Grand Forks is not trying to “cannibalize” companies from the west, City Council President Hal Gershman said.

“We are not talking relocation, we are talking expansion,” he said. He and Mayor Mike Brown said civic leaders in the western cities of Dickinson and Williston are on board with the plan.

“What we're learning is that there are people that don't want to move out (west) because of the housing situation but they want to build things in the eastern part of the state and then ship it to the western part of the state,” Councilman Doug Christensen said.

Gershman said dozens of Grand Forks businesses already are doing business in the oil patch, despite the nearly 300-mile distance to the heart of the drilling and pumping activity in the Williston Basin. Steffes Construction of Dickinson recently announced plans to expand its manufacturing of large oil field tanks to an unused building in Grand Forks, hiring up to 50 workers in the next three years. The company is “a poster child,” for the idea of the Bakken Initiative, Gershman said.

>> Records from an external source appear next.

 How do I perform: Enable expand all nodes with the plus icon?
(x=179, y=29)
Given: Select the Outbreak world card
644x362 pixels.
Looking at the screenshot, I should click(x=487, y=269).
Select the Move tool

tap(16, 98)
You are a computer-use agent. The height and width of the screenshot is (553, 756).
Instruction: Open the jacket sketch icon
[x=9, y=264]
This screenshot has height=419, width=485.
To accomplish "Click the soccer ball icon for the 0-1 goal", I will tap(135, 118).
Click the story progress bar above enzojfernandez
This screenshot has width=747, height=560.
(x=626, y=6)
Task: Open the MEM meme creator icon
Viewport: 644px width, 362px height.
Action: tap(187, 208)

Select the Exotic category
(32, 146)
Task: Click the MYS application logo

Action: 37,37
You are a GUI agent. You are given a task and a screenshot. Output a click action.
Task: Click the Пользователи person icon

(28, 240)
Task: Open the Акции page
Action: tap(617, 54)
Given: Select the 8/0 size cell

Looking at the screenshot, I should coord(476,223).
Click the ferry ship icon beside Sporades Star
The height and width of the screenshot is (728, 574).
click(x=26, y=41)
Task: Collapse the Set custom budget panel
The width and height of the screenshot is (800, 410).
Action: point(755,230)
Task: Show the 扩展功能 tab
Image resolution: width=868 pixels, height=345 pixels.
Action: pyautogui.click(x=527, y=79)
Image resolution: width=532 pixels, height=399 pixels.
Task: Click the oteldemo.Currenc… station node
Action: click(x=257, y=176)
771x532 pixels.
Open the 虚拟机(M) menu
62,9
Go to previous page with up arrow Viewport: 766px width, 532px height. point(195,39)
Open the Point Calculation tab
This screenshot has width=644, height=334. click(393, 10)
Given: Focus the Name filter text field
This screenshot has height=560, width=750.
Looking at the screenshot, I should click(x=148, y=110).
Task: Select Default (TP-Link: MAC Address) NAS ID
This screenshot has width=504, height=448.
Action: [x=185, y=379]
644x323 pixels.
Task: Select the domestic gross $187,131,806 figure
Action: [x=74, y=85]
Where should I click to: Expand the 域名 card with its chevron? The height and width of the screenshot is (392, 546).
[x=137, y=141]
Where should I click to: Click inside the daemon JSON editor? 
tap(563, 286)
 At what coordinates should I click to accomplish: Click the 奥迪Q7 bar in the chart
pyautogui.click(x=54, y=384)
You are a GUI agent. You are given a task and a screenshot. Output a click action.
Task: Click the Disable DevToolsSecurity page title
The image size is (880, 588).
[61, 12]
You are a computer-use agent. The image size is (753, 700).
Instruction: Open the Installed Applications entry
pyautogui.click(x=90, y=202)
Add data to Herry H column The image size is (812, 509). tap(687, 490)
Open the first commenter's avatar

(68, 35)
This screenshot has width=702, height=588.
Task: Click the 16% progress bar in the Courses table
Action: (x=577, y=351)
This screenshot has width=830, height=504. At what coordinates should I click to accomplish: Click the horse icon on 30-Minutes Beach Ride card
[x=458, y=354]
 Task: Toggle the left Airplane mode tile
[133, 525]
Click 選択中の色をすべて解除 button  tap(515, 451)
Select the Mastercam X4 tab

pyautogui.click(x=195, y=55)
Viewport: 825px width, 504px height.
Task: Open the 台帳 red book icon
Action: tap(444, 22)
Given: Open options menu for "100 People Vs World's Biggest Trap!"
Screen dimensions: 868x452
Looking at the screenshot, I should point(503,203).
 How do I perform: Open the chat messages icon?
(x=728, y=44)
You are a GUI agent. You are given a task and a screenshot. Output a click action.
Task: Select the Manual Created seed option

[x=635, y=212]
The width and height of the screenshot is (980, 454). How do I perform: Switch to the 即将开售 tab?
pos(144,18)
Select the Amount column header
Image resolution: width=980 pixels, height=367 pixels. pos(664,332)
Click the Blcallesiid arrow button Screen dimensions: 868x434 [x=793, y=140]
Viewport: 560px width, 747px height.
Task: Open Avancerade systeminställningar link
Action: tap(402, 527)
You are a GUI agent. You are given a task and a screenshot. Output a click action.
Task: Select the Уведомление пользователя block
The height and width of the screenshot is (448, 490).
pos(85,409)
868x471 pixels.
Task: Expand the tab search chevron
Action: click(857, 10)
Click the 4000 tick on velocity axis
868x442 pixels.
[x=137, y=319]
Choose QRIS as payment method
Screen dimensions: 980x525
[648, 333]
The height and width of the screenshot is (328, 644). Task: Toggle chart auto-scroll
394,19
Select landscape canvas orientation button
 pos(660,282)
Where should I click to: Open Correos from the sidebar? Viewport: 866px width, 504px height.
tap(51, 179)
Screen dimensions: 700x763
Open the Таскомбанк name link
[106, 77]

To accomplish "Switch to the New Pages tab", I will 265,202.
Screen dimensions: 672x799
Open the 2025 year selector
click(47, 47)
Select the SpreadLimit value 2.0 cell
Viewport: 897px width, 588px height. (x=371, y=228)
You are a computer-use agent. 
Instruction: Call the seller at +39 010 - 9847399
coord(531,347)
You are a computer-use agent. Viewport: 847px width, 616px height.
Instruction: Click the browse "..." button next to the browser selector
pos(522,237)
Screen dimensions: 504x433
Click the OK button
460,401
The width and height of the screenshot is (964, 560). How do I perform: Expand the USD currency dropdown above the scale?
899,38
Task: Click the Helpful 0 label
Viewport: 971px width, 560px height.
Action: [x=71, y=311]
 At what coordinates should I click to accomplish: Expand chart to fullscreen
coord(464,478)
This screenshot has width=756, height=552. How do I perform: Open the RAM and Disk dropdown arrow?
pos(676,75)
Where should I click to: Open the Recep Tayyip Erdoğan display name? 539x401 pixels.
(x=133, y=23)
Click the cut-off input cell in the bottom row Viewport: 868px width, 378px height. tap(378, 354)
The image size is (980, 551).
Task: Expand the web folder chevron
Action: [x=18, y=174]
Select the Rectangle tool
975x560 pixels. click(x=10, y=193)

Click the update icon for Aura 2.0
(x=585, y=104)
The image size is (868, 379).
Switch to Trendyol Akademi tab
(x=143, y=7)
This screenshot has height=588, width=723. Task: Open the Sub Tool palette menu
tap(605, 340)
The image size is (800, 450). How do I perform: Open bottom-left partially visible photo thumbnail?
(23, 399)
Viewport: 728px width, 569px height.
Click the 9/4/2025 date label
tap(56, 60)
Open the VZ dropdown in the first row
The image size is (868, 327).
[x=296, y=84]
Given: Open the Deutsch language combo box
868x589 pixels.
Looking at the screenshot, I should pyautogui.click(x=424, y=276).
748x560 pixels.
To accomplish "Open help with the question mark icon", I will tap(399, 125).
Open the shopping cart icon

North Dakota has overtaken California as the third-largest oil-producing state in the nation and could surpass Alaska within the year to become the second-leading crude-producing state behind Texas. The Williston Basin is the hottest oil play in North America and is expected to last 20 years or more, oil company officials and state regulators say.

“These companies can expand into Montana or Canada,” Gershman said. “We want to keep them in North Dakota.”